**SET TASK:** According to the statement on Title IX below, how many transgender and GNC individuals would the proposed change effectively define out of existence?

**DOCUMENT TEXT:**
If the Administration follows through on these proposed changes, it will be its most severe affront to transgender, GNC and intersex rights to date. This change would effectively define out of existence an estimated 1.4 million transgender and GNC individuals, a population already suffering tremendous persecution and discrimination in our country. For transgender women of color, transgender and queer immigrants, and asylum seekers fleeing persecution in their home countries because of their gender identity and sexual orientation, the future is exceptionally bleak.

The Trump administration’s choice to interpret Title IX in this way is a choice based on fear, hatred, and a nearly pathological inability to empathize with a group of people that this administration has chosen to ignore, misunderstand, and make more vulnerable time and time again.

 

Today, the transgender community is watching their legal existence debated on the national political stage, a uniquely degrading, but all too familiar experience. The queer community has overcome obstacles to our liberation in the past, and we continue to do so now. Although we applaud Fordham University for continuing to protect against discrimination on the basis of gender, gender identity, and gender expression under Title IX, despite the Trump Administration’s rescission of the Obama Administration’s Dear Colleague letter, more can be done.

We now call on President McShane to publicly affirm in a university-wide letter the university’s position that we will not tolerate transphobia within our community or on our campus. We demand that Senior Vice President for Student Affairs Jeffrey Gray and Residential Life Directors Jenifer Campbell and Kimberly Russell change transphobic housing policies immediately. We demand that academic department chairs quickly adopt a chosen name and pronouns policy to be included in all class syllabi, promoting university-wide adoption of the policy.

**DATA PROVIDED:**
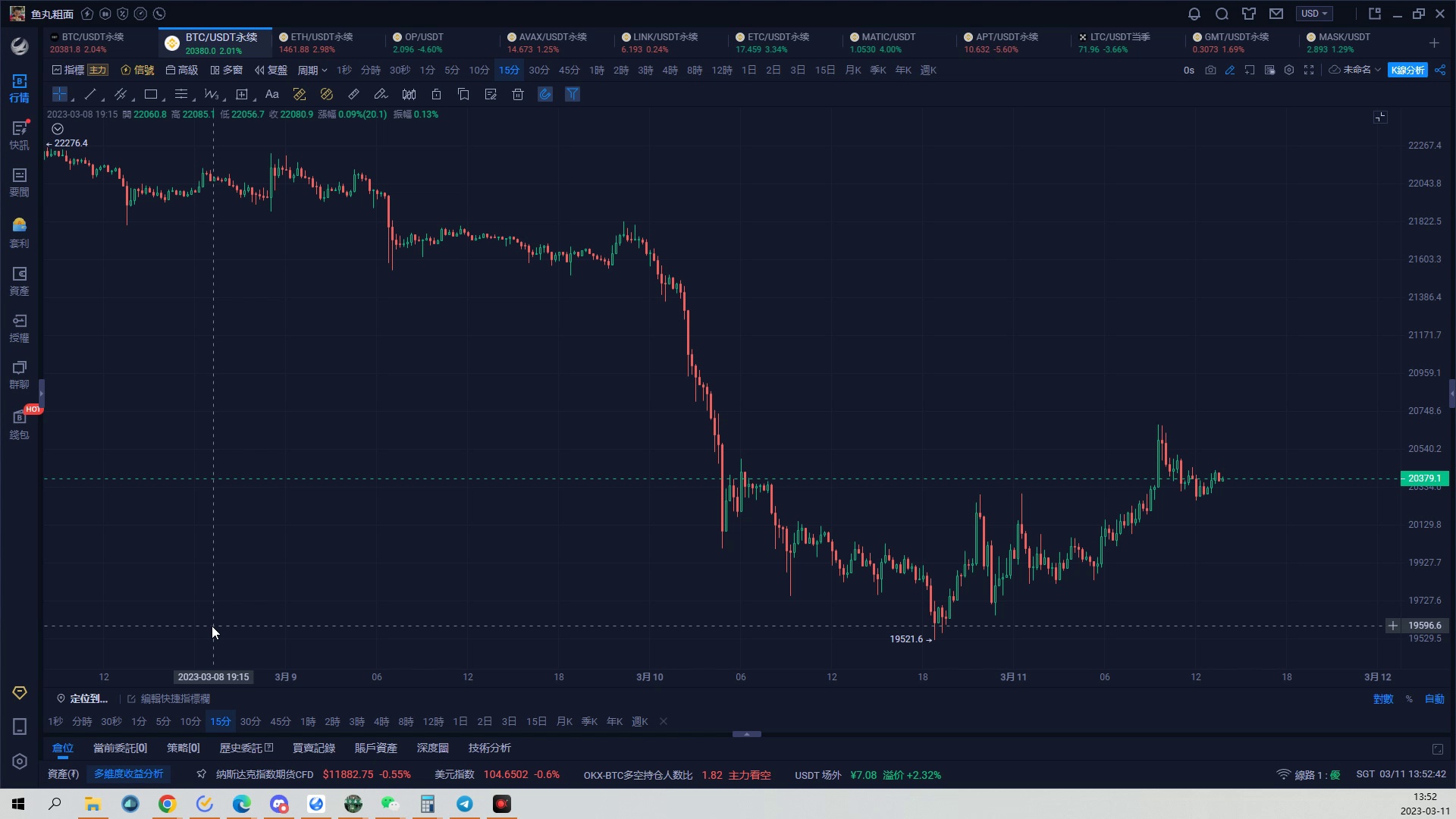Viewport: 1456px width, 819px height.
Task: Toggle the magnet snap mode icon
Action: (x=545, y=94)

**RESULT FOR THIS TASK:** An estimated 1.4 million